Induction of a dose‐related increase in sulfobromophthalein uptake velocity in freshly isolated rat hepatocytes by phenobarbital

To determine whether phenobarbital affects hepatocellular bilirubin/sulfobromophthalein uptake mechanism, we administered it to male Sprague-Dawley rats, body weight 175 ± 25 gm, at doses of 1 to 75 mg/kg body wt/day for 7 days. Control rats were given an equivalent volume of physiological saline solution. On day 8, hepatocytes were isolated by means of collagenase perfusion, suspended in Hanks' solution without albumin and incubated with high specific activity (3 Ci/mmol) [35S]sulfobromophthalein, which was synthesized in our laboratory and purified by means of a new reverse-phase high-pressure liquid chromatography procedure. The initial uptake rate of sulfobromophthalein was determined at sulfobromophthalein concentrations of 1 to 50 μmol/L with a rapid filtration technique. The maximum uptake velocity and Michaelis constant for sulfobromophthalein uptake at each phenobarbital dose were determined by means of a computer analysis. In control studies, maximum uptake and Michaelis constant were 48.0 ± 16.7 (mean ± S.D.) pmol/50,000 cells/min and 22 ± 4 μmol/L, respectively. Maximum uptake velocity increased linearly with the log of the phenobarbital dose (r = 0.98, p < 0.01), the increase achieving statistical significance at a dose of 3 mg/kg/day.
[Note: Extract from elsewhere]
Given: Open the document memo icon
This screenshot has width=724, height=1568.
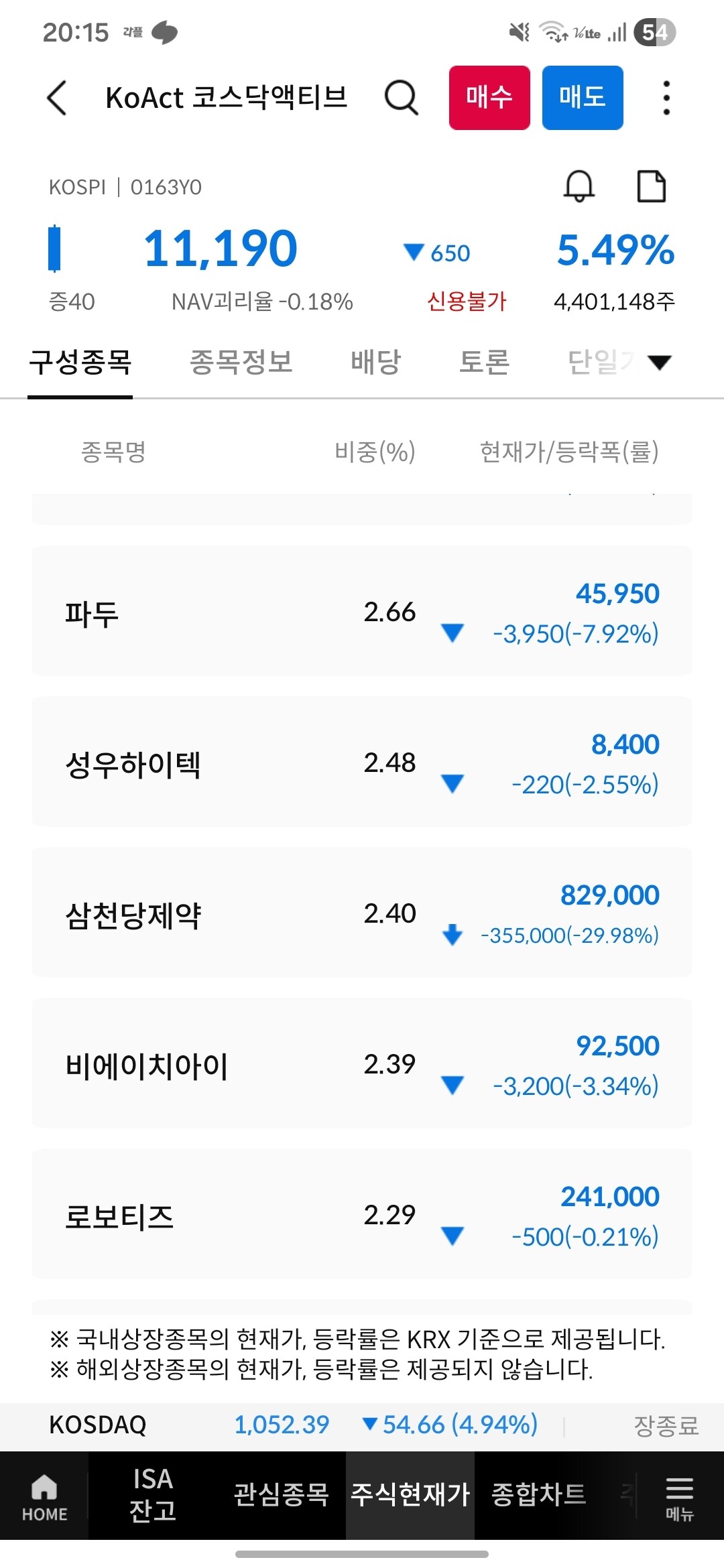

Michaelis constant, however, was essentially unchanged at phenobarbital doses of 50 mg/kg/day or less. The maximal observed increase in maximum uptake velocity of sulfobromophthalein (to 619% of control values) was appreciably greater than the maximal increase in UDP-glucuronyltransferase activity (200% of control) or immunoreactive ligandin concentrations (260% of control) seen in earlier studies, suggesting a direct effect on the plasma membrane transport mechanism. (Hepatology 1994;20:1078–1085).